I have a two-stage stochastic program as follows: \begin{align}\max&\quad f^\top y+\sum_{s}p_sc_s^\top x_s\\\text{s.t.}&\quad Ay=b\\&\quad W_sX_s+Ty \le h_s \quad \forall s \in S \\&\quad P_sx_s \le q_s \quad \forall s \in S \\&\quad x_s \ge 0\\&\quad y\in \{0,1\}&\quad\end{align} and I want to solve it with Lagrangian relaxation. I relaxed the constraints $$W_sX_s+Ty \le h_s \quad \forall s \in S,$$ and it is decomposed to a first-stage problem and $|S|$ sub-problems related to the second stage. I solved the problem but there is a huge gap between lower and upper bounds. I think I correctly applied the algorithm (Gurobi+Python), but I do not know why it happens.

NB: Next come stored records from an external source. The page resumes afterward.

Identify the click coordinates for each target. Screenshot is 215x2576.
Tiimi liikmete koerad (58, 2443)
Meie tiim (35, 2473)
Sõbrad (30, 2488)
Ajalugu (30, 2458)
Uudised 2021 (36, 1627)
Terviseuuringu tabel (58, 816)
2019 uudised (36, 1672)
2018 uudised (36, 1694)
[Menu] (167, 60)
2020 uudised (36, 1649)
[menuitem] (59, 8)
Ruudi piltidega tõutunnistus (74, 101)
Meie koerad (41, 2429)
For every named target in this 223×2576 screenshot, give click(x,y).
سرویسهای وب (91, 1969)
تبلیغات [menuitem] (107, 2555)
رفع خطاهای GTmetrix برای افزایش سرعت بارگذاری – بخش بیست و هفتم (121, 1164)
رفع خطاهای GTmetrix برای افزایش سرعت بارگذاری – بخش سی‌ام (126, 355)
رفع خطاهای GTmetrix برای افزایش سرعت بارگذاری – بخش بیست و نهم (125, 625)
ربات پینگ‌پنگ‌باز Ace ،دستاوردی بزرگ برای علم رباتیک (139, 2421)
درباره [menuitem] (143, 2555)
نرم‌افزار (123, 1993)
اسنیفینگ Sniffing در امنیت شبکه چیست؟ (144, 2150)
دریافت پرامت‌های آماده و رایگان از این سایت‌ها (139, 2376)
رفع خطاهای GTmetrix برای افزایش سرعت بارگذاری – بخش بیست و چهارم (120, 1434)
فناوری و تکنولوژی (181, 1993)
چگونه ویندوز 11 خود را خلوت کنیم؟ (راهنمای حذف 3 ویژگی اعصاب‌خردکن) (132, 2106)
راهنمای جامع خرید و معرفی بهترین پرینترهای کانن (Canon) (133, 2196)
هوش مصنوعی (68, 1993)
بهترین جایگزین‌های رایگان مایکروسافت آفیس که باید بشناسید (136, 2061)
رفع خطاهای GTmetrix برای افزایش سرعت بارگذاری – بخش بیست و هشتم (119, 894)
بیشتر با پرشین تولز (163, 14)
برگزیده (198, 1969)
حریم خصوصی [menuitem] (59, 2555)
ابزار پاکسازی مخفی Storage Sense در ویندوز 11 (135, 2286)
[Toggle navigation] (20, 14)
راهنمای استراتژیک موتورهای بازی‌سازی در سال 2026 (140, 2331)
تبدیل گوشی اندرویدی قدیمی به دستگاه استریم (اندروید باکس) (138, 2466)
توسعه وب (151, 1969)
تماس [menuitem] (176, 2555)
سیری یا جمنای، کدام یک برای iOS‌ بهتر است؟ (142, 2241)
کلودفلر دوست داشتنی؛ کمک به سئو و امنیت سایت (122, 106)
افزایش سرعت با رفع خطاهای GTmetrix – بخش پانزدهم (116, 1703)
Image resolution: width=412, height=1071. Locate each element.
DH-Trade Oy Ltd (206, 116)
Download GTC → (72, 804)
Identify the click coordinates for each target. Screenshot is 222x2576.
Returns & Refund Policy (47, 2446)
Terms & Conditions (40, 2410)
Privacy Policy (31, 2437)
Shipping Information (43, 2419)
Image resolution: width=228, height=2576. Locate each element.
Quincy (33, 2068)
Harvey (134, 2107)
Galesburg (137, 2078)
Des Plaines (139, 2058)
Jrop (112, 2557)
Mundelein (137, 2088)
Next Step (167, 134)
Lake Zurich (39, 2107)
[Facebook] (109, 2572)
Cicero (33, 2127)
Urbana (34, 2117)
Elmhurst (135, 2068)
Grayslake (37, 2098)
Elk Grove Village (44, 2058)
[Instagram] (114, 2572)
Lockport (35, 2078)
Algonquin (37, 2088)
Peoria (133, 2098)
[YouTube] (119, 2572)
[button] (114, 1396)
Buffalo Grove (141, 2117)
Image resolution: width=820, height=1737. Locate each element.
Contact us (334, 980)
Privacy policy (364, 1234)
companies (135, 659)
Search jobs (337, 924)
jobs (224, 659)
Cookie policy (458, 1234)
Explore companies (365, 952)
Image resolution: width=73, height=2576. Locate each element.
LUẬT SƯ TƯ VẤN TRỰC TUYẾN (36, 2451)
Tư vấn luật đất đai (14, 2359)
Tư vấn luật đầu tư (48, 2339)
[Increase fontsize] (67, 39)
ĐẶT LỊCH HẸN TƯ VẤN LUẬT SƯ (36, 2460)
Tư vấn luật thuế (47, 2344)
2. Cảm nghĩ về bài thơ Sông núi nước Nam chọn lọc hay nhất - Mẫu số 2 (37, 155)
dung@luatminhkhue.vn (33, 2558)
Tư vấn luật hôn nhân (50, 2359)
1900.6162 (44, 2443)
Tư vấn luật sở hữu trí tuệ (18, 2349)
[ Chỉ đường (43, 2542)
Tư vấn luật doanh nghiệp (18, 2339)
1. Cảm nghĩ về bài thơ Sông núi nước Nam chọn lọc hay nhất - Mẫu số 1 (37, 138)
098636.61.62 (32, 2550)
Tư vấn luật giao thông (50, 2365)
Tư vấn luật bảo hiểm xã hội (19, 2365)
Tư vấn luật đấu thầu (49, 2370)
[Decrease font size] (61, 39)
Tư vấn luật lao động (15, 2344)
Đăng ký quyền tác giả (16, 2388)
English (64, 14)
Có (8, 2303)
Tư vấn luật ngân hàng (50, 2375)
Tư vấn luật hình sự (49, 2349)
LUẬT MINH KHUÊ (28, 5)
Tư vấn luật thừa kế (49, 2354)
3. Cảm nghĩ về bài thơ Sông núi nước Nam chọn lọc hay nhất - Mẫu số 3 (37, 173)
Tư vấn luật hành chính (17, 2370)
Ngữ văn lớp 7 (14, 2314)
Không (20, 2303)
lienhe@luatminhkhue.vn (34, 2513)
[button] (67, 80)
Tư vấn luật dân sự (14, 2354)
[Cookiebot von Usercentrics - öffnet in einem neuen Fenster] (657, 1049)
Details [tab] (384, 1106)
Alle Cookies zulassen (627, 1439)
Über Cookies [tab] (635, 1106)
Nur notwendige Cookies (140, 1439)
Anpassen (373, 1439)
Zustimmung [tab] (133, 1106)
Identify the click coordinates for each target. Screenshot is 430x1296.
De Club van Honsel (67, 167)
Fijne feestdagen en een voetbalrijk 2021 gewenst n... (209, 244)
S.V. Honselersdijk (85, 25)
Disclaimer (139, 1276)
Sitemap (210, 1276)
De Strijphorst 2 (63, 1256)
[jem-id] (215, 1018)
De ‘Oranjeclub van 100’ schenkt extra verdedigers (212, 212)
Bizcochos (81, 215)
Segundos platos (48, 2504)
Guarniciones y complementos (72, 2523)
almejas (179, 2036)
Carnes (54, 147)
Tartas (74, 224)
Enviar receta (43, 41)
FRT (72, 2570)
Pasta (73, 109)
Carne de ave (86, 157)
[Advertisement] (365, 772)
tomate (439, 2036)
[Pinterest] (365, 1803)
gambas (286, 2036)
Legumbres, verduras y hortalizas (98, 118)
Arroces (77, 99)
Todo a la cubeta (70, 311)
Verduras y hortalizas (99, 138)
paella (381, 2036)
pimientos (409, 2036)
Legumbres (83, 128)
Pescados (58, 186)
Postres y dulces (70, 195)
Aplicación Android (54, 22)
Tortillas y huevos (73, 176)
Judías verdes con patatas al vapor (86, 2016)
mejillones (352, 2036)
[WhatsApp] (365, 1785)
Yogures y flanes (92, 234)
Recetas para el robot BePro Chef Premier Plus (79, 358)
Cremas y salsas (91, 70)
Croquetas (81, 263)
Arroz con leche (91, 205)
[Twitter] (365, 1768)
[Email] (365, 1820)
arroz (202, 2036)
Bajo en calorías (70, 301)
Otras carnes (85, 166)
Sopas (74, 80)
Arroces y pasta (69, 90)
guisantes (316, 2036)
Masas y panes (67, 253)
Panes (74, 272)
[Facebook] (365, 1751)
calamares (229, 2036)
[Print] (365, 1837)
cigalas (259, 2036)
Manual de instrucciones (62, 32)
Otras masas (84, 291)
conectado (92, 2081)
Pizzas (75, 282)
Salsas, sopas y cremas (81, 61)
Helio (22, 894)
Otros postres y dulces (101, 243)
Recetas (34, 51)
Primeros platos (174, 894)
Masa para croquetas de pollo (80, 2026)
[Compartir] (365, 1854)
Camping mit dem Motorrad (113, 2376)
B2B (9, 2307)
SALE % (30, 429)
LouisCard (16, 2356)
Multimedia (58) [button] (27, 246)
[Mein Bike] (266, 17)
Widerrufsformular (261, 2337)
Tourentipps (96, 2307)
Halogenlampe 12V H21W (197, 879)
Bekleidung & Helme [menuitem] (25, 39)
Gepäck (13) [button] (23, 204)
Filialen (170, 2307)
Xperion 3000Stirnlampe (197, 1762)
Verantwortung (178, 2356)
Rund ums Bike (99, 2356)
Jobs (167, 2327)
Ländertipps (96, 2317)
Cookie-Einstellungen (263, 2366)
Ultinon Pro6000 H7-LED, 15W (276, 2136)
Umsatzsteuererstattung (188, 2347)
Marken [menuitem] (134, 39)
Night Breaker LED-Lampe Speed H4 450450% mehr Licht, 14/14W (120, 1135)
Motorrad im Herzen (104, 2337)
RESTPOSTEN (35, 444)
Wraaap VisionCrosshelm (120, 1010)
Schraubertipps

Also, I have used Benders decomposition to solve this problem and because the coupling constraints are related to capacity constraints and because these constraints are not active in the optimal solution, the dual variables corresponding to these constraints are mostly zero and in generated cuts, most $y$ variables have coefficients $0$ and it does not converge (or at least in a reasonable number of iterations).
I also used combinatorial Benders decomposition but it just excludes each solution and works like enumeration.
I would be thankful if someone has a similar experience and let me know what I can do.